- Over a half year into the Regional Comprehensive Economic Partnership, trade experts say world’s biggest trade pact serves more to ‘tidy up’ one-to-one agreements
- Bilateral free-trade deal between China and Cambodia is said to be a prime example of how bilateral deals can trump the benefits of RCEP
Seven months after the world’s largest free-trade agreement (FTA) took effect, its critics say that member nations would be better off if they also signed separate bilateral trade deals with each other, because the scope of the regional deal is not comprehensive enough.

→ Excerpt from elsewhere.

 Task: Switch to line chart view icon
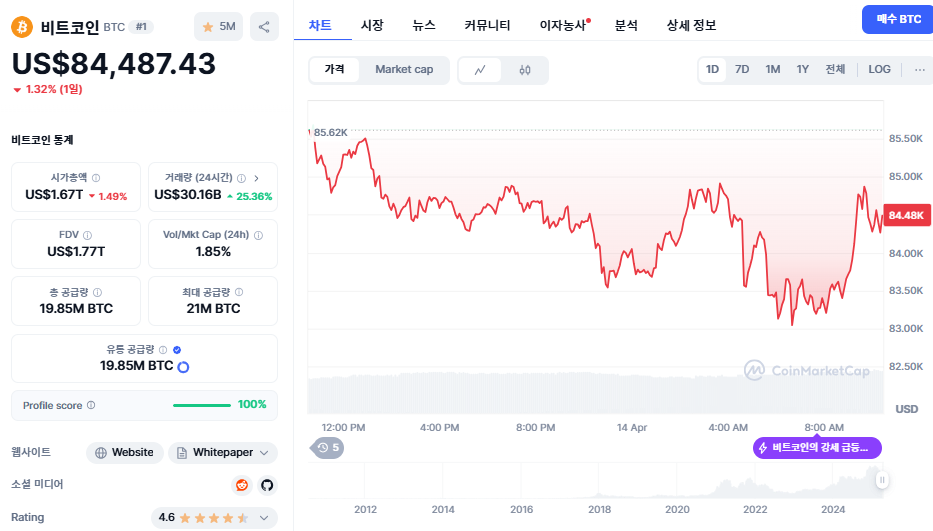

Even though the Regional Comprehensive Economic Partnership (RCEP) involves China and 14 other Asia-Pacific nations – covering nearly a third of the global population and about 30 per cent of the world’s gross domestic product – some trade experts say that relying solely on it for trade in the region leaves much to be desired.
“RCEP will not be a game changer for any of its members,” said Stephen Olson, a senior research fellow at Hong Kong’s Hinrich Foundation, which strives to advance mutually beneficial and sustainable global trade. “It is a low-ambition agreement that leaves a significant number of barriers and restrictions.
“Many members already have bilateral FTAs in place that provide the same or a higher level of benefit. The primary upside of RCEP is that it tidies up these various agreements by providing a single umbrella.”
As an example, the Asian Development Bank pointed to an FTA between China and Cambodia. It similarly took effect on January 1, and the bank said the bilateral agreement offers greater advantages in terms of tariff offers. Pramila A. Crivelli, an economist with Asian Development Bank’s Economic Research and Regional Cooperation Department, wrote in a blog post on the lender’s official knowledge platform last month that the bilateral pact between China and Cambodia provides “deeper tariff liberalisation” than RCEP.